El hombre cogió un caramelo de fresa, estiró el brazo y se lo dejó en la mano.

    -Gracias. - Dijo la muchacha, sonriente. Y el hombre esbozó una leve curva con sus labios.
    Y entonces cogió otro caramelo, de limón, extendió el brazo y lo depositó en manos de otra niña, más pequeña, más rubia y de ojos más claros; también portadora de lentes.

    -Di gracias, zopenca – Añadió la muchacha.
    -… ¡G-Gracias! -musitó la pequeña.
    Entonces sí fue apreciable la sonrisa del hombre, una sonrisa bien marcada, enseñando los incisivos y premolares.

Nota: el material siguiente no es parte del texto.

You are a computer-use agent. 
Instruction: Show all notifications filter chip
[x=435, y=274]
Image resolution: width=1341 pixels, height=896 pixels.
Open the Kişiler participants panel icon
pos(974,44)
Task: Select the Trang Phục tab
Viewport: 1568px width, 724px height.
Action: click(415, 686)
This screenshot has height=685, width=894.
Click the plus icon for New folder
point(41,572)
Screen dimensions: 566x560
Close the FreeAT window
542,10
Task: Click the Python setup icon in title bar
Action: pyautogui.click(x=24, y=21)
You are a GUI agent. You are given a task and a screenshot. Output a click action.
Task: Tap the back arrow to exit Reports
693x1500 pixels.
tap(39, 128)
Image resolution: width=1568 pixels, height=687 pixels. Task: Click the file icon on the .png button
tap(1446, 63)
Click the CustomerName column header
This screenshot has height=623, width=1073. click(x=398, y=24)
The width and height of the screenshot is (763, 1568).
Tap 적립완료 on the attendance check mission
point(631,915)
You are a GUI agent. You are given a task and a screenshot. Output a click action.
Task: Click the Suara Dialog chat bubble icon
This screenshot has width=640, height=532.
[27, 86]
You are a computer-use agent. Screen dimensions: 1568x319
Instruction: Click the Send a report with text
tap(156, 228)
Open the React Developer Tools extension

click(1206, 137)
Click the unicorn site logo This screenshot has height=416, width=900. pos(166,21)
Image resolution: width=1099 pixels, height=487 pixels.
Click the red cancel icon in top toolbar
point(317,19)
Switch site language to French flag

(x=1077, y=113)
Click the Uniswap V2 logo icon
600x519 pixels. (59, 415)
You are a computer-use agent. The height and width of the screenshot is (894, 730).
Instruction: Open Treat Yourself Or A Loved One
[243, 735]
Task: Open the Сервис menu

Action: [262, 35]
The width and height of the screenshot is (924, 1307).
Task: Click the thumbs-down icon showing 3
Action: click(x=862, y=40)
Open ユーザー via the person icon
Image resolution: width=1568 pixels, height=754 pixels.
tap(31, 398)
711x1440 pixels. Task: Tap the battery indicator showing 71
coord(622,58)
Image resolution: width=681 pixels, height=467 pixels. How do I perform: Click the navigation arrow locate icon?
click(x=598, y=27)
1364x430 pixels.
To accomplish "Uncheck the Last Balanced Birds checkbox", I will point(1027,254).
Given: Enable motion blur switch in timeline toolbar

Cuando se hubieron marchado los chavales, Raoks se acercó al puesto, y pidió una manzana de caramelo.
    - Tome. - El hombre extendió el brazo. - G-Gracias... - Dijo Raoks, concentrada en que no se le cayera el dulce.
    - Dos cincuenta, por favor. - … Sí – Raoks lamió la manzana, sacó un billete de cinco euros del bolsillo, lo entregó, esperó la vuelta del cambio y, una vez recibida, se alejó del puesto y se dispuso a dar una vuelta por el parque de pinos mediterráneos que había cerca de allí. Se paró en algún que otro escaparate de ropa “Levi's”, marca americana de tal estilo. Le gustaban los vaqueros y esas camisetas blancas lisas, sencillas y normales. Sin remilgamientos, ni lazos, ni dibujos. Simples. Fáciles.

Encendió su reproductor de música y dio una vuelta examinando la flora del parque, cual no era nada interesante, y al acabar se sentó en un seco banco de piedra, comiéndose su manzana de caramelo. Y empezó a recordar el día.